---------- Source information

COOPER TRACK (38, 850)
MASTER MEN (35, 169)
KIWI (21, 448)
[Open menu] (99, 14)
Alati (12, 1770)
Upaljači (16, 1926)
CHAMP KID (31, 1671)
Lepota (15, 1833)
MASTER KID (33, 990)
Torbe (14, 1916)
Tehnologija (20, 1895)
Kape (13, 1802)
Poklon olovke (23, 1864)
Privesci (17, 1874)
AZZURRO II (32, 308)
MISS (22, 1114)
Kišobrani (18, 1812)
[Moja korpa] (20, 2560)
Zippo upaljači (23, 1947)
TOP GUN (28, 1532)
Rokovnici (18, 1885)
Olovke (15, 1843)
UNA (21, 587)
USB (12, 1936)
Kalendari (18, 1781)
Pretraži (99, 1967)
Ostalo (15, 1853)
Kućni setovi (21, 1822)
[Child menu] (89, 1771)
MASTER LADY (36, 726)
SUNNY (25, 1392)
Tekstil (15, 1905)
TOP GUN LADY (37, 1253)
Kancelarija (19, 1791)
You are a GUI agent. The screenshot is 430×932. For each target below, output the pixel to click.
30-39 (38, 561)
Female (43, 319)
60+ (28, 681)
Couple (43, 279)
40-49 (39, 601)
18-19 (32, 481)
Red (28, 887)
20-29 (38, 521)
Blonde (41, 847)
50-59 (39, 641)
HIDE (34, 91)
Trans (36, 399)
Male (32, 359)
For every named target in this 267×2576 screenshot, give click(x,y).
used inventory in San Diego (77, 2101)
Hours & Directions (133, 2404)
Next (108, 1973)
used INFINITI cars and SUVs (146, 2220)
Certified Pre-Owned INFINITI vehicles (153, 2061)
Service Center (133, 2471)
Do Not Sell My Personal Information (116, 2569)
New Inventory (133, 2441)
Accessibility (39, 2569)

--------------------

What the task requires - Reproduce all the records, exactly and in full.

Exercise answer -
COOPER TRACK (38, 850)
MASTER MEN (35, 169)
KIWI (21, 448)
[Open menu] (99, 14)
Alati (12, 1770)
Upaljači (16, 1926)
CHAMP KID (31, 1671)
Lepota (15, 1833)
MASTER KID (33, 990)
Torbe (14, 1916)
Tehnologija (20, 1895)
Kape (13, 1802)
Poklon olovke (23, 1864)
Privesci (17, 1874)
AZZURRO II (32, 308)
MISS (22, 1114)
Kišobrani (18, 1812)
[Moja korpa] (20, 2560)
Zippo upaljači (23, 1947)
TOP GUN (28, 1532)
Rokovnici (18, 1885)
Olovke (15, 1843)
UNA (21, 587)
USB (12, 1936)
Kalendari (18, 1781)
Pretraži (99, 1967)
Ostalo (15, 1853)
Kućni setovi (21, 1822)
[Child menu] (89, 1771)
MASTER LADY (36, 726)
SUNNY (25, 1392)
Tekstil (15, 1905)
TOP GUN LADY (37, 1253)
Kancelarija (19, 1791)
You are a GUI agent. The screenshot is 430×932. For each target below, output the pixel to click.
30-39 (38, 561)
Female (43, 319)
60+ (28, 681)
Couple (43, 279)
40-49 (39, 601)
18-19 (32, 481)
Red (28, 887)
20-29 (38, 521)
Blonde (41, 847)
50-59 (39, 641)
HIDE (34, 91)
Trans (36, 399)
Male (32, 359)
For every named target in this 267×2576 screenshot, give click(x,y).
used inventory in San Diego (77, 2101)
Hours & Directions (133, 2404)
Next (108, 1973)
used INFINITI cars and SUVs (146, 2220)
Certified Pre-Owned INFINITI vehicles (153, 2061)
Service Center (133, 2471)
Do Not Sell My Personal Information (116, 2569)
New Inventory (133, 2441)
Accessibility (39, 2569)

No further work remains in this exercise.